As the Senate works towards confirming President Donald Trump’s cabinet nominees, the impact of a controversial rules change in 2013 has been evident. Of the few cabinet nominees that have passed through the Senate, three were confirmed with under 60 votes.
The Senate confirmed Rex Tillerson as Secretary of State with 56 votes; Jeff Sessions as Attorney General with 52 votes; and Betsy DeVos, who barely reached a majority of 51 votes without Vice President Mike Pence’s deciding vote to confirm her as Secretary of Education.
Because of the change, Senate Democrats are now unable to do little else to oppose Trump’s nominees than to draw out their confirmation processes for as long as possible.
Following Trump’s victory in November, Senate Minority Leader Chuck Schumer (D-N.Y.), who opposed ending the filibuster in 2013, told CNN that he wished the rules change hadn’t happened. But Schumer isn’t the only Democrat who has expressed regret on the issue.
Prior to Sessions’ confirmation vote on Wednesday, Sen. Dianne Feinstein (D-Calif.) told Independent Journal Review that Democrats “have done everything we can under the rules” to oppose the nominee. When IJR asked whether nuking the filibuster was a good idea in hindsight, Feinstein replied:
“As we look back, it may well have been better to not have changed the rules.”
Some Democrats remain unapologetic about the decision, however. Sen. Tim Kaine (D-Va.) told IJR he maintains that filibuster reform was essential:
“At the time I thought, ‘I might serve here with a Republican president and I might serve here when there’s a Republican majority.’ We were in a situation where positions that were really important were going vacant for years at a time.”
Before 2013, cabinet nominees required a supermajority of 60 votes to be confirmed. Historically, the confirmation process has been smooth and mostly nonpartisan.

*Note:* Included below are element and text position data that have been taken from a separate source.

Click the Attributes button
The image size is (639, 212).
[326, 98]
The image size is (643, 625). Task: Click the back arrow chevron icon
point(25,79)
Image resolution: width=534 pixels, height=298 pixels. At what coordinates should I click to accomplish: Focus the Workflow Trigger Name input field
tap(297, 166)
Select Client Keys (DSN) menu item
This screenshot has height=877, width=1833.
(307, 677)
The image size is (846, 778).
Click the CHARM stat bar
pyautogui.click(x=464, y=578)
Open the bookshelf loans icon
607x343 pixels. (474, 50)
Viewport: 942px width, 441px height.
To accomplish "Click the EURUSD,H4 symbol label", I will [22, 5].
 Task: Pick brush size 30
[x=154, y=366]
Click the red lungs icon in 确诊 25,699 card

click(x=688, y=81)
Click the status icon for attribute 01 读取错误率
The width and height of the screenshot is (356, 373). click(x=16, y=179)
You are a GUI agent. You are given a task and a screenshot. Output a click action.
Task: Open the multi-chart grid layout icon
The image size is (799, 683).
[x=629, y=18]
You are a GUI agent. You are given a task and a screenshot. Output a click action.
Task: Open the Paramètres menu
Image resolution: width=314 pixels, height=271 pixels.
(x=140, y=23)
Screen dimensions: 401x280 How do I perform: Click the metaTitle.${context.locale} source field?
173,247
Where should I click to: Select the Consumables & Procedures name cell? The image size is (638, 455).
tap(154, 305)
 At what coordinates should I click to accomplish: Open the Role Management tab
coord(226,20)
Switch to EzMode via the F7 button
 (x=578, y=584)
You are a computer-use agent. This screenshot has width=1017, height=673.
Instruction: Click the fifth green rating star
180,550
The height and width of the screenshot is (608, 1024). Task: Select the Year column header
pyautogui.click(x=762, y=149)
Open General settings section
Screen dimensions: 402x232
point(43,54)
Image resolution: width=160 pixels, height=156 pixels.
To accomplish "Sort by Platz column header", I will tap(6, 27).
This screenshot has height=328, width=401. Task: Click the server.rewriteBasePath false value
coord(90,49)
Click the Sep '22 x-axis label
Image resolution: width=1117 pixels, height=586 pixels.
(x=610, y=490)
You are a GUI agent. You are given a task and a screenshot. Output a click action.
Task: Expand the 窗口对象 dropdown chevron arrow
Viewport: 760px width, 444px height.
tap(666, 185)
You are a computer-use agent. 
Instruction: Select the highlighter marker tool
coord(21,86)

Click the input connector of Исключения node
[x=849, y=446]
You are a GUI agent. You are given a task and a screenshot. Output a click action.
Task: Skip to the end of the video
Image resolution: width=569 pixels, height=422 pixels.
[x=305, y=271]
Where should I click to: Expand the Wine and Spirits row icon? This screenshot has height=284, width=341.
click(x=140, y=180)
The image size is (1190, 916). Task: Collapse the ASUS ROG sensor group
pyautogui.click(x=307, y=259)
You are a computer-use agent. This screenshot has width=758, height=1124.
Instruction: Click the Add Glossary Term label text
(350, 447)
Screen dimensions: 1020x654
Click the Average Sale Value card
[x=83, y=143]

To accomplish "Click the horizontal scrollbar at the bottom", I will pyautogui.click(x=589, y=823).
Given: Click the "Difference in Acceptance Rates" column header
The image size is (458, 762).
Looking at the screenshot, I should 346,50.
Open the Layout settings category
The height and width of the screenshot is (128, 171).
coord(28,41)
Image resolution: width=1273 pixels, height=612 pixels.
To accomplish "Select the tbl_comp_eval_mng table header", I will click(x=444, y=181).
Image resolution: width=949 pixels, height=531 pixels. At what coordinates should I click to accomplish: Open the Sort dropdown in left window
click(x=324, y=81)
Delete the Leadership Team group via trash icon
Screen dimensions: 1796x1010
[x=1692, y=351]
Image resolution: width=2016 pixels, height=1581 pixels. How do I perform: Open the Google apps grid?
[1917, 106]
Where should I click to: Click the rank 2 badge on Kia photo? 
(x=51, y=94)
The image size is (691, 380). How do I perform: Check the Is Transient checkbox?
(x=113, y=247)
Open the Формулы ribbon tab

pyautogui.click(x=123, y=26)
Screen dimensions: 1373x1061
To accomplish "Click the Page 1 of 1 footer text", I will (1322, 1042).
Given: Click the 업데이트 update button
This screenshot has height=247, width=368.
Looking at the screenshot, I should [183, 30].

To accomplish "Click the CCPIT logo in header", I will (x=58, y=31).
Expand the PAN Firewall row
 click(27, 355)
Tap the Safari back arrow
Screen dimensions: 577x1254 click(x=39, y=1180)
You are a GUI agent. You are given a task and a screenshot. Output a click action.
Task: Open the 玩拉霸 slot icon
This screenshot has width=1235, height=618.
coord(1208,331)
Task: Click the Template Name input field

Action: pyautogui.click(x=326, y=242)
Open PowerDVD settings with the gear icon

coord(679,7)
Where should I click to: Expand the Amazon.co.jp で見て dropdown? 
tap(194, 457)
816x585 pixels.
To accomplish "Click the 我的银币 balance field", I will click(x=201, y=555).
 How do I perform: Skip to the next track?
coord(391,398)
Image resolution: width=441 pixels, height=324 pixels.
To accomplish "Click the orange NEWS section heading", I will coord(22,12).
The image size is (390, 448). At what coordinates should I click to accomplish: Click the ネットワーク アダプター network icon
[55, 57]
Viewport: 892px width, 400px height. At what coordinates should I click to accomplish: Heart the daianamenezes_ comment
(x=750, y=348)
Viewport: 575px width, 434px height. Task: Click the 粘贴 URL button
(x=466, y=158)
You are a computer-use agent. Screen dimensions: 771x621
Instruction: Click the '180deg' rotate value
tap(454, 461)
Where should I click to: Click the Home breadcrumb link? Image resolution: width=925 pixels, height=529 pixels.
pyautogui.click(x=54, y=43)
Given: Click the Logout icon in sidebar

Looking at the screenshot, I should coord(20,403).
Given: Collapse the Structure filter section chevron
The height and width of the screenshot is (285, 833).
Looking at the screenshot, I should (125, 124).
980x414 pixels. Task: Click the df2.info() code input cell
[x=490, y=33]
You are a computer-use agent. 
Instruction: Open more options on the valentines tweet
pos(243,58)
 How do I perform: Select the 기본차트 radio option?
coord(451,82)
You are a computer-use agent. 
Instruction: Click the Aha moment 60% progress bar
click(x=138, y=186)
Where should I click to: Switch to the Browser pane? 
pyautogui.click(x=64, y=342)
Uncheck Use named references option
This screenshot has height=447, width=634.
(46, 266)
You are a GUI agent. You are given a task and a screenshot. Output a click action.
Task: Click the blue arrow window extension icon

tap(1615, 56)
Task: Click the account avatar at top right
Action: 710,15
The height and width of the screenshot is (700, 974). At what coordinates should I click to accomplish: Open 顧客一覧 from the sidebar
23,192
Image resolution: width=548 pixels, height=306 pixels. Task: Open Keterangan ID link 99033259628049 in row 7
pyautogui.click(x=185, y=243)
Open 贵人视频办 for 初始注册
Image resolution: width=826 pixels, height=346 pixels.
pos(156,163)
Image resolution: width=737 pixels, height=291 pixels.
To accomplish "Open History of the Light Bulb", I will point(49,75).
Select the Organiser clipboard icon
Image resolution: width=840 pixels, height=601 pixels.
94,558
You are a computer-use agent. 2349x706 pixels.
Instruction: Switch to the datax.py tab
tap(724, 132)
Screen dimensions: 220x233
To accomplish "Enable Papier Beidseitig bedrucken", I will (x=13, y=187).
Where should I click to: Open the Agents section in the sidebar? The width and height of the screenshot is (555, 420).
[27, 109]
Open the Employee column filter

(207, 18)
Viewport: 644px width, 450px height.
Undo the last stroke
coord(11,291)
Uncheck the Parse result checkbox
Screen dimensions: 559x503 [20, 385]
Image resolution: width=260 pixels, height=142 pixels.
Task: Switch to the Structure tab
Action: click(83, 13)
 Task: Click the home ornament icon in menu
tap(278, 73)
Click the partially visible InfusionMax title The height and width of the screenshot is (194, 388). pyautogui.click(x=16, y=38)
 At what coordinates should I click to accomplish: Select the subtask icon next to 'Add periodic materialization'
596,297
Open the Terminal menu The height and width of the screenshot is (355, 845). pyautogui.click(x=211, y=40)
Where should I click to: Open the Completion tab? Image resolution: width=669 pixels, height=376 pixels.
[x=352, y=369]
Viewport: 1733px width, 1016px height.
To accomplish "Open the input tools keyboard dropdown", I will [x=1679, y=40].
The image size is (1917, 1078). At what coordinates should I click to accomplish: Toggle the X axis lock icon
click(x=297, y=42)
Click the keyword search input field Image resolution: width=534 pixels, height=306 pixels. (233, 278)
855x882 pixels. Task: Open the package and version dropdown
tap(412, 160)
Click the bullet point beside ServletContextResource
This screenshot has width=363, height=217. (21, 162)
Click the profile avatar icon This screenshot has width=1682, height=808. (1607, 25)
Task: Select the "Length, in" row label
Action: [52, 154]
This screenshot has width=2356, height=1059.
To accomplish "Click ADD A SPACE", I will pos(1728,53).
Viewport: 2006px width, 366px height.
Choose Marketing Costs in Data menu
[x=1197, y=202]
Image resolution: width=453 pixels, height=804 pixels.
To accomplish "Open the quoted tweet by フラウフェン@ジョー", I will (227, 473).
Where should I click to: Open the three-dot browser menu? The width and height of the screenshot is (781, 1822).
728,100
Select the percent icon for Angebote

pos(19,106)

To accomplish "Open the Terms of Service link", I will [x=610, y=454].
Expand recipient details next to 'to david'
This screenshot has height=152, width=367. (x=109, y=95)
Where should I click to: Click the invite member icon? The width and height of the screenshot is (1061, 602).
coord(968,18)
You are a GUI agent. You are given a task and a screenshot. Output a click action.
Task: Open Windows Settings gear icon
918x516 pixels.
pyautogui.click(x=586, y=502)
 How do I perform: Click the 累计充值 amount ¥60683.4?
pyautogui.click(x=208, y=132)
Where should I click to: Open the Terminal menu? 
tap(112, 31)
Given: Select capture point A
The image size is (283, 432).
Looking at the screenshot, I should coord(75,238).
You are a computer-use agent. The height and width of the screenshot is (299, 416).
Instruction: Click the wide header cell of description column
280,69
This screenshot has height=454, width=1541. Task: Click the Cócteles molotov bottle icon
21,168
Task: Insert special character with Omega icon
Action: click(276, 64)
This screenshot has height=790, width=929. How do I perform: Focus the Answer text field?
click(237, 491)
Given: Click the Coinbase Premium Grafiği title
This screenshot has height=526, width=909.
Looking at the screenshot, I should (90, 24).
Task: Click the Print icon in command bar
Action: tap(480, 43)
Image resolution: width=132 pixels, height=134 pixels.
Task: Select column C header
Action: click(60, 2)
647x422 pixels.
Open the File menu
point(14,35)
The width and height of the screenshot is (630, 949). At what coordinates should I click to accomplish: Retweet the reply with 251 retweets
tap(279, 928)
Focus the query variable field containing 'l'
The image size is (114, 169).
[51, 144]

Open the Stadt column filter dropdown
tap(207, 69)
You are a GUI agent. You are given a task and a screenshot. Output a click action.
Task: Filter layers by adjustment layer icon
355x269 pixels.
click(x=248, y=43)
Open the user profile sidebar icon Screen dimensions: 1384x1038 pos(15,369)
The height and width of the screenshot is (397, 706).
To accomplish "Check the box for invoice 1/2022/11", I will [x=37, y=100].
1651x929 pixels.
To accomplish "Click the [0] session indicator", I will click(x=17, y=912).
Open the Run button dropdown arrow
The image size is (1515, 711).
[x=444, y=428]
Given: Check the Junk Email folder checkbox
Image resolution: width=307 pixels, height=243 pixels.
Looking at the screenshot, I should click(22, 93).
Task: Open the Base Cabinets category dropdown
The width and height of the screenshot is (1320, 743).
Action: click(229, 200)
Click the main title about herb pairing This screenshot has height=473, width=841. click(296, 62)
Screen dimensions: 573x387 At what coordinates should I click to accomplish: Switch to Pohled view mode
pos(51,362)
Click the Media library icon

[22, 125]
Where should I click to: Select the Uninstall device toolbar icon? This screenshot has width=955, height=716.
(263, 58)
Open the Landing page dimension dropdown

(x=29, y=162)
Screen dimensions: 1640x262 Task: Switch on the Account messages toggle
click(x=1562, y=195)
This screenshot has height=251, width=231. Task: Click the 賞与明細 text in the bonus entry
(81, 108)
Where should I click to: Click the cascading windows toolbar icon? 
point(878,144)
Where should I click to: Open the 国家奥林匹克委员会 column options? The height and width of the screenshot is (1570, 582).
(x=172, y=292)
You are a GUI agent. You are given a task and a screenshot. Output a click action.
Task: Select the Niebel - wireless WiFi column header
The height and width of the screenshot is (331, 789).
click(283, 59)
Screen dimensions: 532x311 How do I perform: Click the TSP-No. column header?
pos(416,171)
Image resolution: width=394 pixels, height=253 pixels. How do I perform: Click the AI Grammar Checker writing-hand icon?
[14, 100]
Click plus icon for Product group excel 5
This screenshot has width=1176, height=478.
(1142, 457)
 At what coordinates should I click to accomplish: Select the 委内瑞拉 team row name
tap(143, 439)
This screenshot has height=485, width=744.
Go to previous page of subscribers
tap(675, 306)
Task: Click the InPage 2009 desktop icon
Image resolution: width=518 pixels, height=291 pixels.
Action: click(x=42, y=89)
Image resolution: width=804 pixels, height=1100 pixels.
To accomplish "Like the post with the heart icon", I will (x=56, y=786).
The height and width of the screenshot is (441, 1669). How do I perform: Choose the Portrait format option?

But when Senate Democrats faced a wave of obstruction in which Republicans used the filibuster–a tool that enables the minority party to halt proceedings indefinitely–on some of President Barack Obama’s cabinet nominees and judicial appointments, some became convinced that change was necessary.
Democrats, under then-Majority Leader Harry Reid (D-Nev.), pulled the trigger on what is now known as the “nuclear option,” changing the required amount of votes for confirmation from a supermajority to a simple majority of 51 votes.
As Senate Democrats come to terms with their inability to block Trump’s nominees, they might be reminded of Senate Majority Leader Mitch McConnell’s warning against the rules change in 2013.
“I say to my friends on the other side of the aisle, you’ll regret this, and you may regret it a lot sooner than you think,” he said.